Segment Open

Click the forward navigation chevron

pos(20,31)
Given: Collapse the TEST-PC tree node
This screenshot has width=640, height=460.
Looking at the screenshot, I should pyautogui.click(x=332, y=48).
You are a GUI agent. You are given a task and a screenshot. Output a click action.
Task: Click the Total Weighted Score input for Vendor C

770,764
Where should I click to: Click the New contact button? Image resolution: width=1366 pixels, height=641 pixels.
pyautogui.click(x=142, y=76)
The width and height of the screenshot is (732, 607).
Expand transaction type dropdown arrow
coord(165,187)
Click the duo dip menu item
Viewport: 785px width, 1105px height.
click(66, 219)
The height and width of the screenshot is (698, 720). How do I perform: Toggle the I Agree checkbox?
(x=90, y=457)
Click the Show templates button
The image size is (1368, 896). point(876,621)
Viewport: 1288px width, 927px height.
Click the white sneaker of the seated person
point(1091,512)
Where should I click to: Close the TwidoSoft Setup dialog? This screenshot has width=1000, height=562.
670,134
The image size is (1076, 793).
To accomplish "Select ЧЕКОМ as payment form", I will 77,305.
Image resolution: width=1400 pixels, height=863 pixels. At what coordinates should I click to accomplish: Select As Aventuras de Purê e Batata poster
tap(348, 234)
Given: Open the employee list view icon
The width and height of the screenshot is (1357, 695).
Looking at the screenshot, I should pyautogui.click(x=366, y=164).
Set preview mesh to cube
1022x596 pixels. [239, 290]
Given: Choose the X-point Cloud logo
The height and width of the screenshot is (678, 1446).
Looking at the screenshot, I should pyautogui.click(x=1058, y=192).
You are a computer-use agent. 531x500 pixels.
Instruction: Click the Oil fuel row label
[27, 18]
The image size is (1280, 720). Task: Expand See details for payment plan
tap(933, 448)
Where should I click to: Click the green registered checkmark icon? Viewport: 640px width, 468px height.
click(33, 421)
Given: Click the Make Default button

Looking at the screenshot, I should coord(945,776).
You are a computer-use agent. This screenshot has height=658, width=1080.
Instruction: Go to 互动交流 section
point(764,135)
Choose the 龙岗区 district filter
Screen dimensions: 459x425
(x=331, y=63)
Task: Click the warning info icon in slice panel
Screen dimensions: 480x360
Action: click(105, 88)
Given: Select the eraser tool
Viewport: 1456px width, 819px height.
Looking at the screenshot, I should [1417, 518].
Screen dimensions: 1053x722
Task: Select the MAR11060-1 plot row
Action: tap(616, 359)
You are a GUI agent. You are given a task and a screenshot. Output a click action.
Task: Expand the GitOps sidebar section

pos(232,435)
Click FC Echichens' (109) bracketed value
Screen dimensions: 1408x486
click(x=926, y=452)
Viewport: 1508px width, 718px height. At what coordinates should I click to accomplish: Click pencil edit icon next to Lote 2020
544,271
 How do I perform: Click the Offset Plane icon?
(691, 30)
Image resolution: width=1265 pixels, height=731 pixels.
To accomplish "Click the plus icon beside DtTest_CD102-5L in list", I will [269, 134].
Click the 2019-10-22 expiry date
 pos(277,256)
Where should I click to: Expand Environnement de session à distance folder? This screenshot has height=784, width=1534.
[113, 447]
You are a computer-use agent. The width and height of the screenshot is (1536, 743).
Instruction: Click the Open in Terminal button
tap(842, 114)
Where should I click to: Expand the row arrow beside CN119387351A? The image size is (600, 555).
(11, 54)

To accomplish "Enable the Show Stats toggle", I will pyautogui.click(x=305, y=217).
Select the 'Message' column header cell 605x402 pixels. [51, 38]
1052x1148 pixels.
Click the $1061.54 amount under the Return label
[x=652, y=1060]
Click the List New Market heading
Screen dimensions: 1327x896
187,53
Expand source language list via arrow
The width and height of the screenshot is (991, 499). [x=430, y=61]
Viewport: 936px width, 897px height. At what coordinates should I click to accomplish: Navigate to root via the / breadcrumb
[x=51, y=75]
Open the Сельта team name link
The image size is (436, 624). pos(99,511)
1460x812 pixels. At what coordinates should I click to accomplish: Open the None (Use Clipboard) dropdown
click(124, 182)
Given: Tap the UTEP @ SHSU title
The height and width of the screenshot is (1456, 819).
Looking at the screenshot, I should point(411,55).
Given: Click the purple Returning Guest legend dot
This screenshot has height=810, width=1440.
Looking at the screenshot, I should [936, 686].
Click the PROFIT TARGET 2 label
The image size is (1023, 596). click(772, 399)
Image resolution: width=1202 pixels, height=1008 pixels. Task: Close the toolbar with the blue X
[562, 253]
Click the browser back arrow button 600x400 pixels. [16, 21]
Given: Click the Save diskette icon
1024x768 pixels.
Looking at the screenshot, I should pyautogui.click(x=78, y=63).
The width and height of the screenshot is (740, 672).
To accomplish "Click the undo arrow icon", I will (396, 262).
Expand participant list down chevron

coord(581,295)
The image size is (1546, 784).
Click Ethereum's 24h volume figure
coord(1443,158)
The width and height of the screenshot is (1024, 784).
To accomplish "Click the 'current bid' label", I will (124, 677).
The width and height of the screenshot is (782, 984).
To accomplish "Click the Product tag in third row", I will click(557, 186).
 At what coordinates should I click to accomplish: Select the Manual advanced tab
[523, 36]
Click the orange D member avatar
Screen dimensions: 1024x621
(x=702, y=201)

Segment Closed

## WORK REQUEST
Check the data above line by line for the word "computer". State only how many lines contain it.

## REPLY
3